[[ Task inputs, beginning ]]
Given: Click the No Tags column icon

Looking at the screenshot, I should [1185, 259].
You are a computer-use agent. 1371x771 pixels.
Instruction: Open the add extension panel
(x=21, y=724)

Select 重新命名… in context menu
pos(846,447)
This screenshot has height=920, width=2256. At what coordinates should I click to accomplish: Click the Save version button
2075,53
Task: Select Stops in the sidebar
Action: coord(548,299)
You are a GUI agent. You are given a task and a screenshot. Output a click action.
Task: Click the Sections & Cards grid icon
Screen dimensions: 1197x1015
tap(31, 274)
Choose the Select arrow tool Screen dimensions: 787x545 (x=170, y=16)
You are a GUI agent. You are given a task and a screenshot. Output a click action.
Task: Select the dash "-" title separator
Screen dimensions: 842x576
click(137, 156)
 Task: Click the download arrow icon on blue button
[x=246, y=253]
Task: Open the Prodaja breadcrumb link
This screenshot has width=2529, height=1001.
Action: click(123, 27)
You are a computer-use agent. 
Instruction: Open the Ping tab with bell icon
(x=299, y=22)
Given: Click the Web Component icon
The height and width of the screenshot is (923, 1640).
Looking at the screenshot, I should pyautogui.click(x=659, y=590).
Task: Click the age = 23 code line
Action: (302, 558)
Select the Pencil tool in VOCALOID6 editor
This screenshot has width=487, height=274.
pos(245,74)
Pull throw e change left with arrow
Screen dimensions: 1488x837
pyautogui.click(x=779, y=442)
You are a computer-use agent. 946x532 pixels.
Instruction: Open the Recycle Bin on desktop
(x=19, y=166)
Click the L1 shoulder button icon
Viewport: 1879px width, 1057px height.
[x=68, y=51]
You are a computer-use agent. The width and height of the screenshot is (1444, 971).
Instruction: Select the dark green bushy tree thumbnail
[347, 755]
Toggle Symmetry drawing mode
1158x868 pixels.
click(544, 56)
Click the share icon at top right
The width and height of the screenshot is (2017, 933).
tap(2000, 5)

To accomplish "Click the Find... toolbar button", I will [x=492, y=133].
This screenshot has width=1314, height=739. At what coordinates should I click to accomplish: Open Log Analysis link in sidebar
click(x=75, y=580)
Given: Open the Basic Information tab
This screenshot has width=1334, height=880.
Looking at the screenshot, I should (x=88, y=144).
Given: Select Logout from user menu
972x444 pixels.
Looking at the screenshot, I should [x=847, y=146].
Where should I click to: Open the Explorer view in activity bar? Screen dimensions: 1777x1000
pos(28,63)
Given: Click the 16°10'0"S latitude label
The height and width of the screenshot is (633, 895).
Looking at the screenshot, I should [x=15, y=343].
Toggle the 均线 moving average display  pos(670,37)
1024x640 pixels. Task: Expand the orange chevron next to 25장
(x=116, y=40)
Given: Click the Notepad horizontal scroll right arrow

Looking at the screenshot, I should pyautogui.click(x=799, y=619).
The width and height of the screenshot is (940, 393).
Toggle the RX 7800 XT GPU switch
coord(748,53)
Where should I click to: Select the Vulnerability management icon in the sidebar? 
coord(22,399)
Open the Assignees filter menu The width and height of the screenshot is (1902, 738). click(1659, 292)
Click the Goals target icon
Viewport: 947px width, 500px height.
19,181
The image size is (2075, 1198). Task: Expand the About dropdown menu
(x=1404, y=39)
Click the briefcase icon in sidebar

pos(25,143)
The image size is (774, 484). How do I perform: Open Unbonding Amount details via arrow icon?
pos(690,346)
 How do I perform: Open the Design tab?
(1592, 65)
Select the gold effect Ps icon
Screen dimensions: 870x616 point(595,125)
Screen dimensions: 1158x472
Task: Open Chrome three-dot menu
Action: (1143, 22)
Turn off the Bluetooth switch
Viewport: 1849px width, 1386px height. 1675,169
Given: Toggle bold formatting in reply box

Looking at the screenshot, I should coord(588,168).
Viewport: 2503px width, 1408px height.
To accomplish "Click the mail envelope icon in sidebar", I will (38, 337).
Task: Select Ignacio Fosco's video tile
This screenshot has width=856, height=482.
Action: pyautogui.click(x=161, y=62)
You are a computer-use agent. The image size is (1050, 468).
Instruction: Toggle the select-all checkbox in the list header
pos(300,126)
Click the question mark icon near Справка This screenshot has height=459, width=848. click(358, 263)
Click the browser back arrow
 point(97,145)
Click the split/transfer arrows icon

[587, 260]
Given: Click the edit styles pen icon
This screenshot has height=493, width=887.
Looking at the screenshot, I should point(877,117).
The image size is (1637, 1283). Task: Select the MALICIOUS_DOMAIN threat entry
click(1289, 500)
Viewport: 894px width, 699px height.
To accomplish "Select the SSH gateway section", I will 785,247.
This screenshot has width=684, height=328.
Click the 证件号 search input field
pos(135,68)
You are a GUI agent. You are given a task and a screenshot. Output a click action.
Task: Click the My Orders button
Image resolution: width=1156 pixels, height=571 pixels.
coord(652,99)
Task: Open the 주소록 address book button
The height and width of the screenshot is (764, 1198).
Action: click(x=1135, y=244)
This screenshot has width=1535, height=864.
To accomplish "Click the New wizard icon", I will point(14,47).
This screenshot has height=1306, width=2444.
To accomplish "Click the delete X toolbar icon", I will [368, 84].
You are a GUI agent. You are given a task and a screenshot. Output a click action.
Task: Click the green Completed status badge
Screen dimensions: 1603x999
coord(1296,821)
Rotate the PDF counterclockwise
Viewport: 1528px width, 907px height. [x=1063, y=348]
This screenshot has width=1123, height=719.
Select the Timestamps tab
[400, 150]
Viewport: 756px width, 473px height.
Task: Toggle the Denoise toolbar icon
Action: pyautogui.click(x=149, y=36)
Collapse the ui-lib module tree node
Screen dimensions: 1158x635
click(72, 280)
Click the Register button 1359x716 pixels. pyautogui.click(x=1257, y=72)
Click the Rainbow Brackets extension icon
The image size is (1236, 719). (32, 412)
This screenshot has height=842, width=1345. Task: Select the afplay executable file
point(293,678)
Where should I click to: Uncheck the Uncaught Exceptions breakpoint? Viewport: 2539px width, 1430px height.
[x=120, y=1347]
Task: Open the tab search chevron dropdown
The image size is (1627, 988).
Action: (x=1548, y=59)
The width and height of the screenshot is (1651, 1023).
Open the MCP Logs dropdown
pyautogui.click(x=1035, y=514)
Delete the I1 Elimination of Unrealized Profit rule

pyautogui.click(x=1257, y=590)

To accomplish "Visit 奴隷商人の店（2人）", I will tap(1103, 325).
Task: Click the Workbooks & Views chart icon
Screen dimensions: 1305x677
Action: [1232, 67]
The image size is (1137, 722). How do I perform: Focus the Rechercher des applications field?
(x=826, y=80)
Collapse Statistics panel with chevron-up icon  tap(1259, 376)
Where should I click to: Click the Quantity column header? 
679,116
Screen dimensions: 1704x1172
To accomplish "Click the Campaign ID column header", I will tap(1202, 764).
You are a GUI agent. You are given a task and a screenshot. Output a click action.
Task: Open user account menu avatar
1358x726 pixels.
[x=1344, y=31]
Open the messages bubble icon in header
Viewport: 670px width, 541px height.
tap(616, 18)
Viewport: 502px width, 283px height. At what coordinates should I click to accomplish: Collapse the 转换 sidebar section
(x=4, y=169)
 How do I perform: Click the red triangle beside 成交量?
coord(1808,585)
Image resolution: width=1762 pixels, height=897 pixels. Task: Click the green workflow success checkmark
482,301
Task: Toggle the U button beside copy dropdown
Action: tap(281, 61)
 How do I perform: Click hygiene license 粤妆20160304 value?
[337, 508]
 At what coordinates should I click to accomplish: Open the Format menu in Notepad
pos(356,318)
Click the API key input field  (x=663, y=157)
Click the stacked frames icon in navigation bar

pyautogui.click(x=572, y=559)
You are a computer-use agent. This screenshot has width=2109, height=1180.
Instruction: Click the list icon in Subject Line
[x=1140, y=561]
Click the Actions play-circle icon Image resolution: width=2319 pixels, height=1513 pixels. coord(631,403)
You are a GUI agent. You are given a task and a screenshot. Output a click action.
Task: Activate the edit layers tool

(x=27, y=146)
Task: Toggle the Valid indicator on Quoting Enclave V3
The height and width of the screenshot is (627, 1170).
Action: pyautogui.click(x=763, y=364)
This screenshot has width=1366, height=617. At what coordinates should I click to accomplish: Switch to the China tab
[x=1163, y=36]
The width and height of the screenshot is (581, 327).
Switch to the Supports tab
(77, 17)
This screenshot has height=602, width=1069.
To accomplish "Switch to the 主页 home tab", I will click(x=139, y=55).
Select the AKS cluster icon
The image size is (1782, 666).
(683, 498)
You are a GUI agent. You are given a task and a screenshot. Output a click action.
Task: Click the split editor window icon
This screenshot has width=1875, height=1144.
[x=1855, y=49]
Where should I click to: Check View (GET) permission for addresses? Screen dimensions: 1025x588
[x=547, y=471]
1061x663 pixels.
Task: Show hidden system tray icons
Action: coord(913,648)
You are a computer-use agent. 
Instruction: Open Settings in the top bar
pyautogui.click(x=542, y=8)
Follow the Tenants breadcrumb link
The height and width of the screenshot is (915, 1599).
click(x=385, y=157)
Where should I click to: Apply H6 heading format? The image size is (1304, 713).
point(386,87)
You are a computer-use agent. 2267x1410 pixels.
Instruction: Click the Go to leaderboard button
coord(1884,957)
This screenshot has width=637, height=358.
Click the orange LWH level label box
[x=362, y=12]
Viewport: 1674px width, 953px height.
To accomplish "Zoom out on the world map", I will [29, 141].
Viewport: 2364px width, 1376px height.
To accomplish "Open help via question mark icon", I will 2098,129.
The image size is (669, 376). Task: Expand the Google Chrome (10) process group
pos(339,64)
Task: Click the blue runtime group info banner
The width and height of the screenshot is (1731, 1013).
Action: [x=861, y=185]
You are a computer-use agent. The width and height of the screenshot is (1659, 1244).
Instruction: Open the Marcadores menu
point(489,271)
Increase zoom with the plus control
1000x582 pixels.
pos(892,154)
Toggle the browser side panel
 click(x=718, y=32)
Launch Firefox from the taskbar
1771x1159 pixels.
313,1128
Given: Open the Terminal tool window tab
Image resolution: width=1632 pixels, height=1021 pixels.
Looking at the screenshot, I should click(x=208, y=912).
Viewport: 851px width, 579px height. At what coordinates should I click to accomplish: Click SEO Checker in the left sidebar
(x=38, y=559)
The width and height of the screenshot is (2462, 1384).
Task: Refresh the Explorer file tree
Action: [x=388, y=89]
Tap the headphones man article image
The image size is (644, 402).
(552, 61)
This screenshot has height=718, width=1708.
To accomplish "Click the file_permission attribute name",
[[ Task inputs, end ]]
An exact, complete copy of the lines above from the one with "Click the Goals target icon" through the one with "This screenshot has width=1535, height=864." is the whole answer.

Click the Goals target icon
Viewport: 947px width, 500px height.
19,181
The image size is (2075, 1198). Task: Expand the About dropdown menu
(x=1404, y=39)
Click the briefcase icon in sidebar

pos(25,143)
The image size is (774, 484). How do I perform: Open Unbonding Amount details via arrow icon?
pos(690,346)
 How do I perform: Open the Design tab?
(1592, 65)
Select the gold effect Ps icon
Screen dimensions: 870x616 point(595,125)
Screen dimensions: 1158x472
Task: Open Chrome three-dot menu
Action: (1143, 22)
Turn off the Bluetooth switch
Viewport: 1849px width, 1386px height. 1675,169
Given: Toggle bold formatting in reply box

Looking at the screenshot, I should coord(588,168).
Viewport: 2503px width, 1408px height.
To accomplish "Click the mail envelope icon in sidebar", I will (38, 337).
Task: Select Ignacio Fosco's video tile
This screenshot has width=856, height=482.
Action: pyautogui.click(x=161, y=62)
You are a computer-use agent. The image size is (1050, 468).
Instruction: Toggle the select-all checkbox in the list header
pos(300,126)
Click the question mark icon near Справка This screenshot has height=459, width=848. click(358, 263)
Click the browser back arrow
 point(97,145)
Click the split/transfer arrows icon

[587, 260]
Given: Click the edit styles pen icon
This screenshot has height=493, width=887.
Looking at the screenshot, I should point(877,117).
The image size is (1637, 1283). Task: Select the MALICIOUS_DOMAIN threat entry
click(1289, 500)
Viewport: 894px width, 699px height.
To accomplish "Select the SSH gateway section", I will 785,247.
This screenshot has width=684, height=328.
Click the 证件号 search input field
pos(135,68)
You are a GUI agent. You are given a task and a screenshot. Output a click action.
Task: Click the My Orders button
Image resolution: width=1156 pixels, height=571 pixels.
coord(652,99)
Task: Open the 주소록 address book button
The height and width of the screenshot is (764, 1198).
Action: click(x=1135, y=244)
This screenshot has width=1535, height=864.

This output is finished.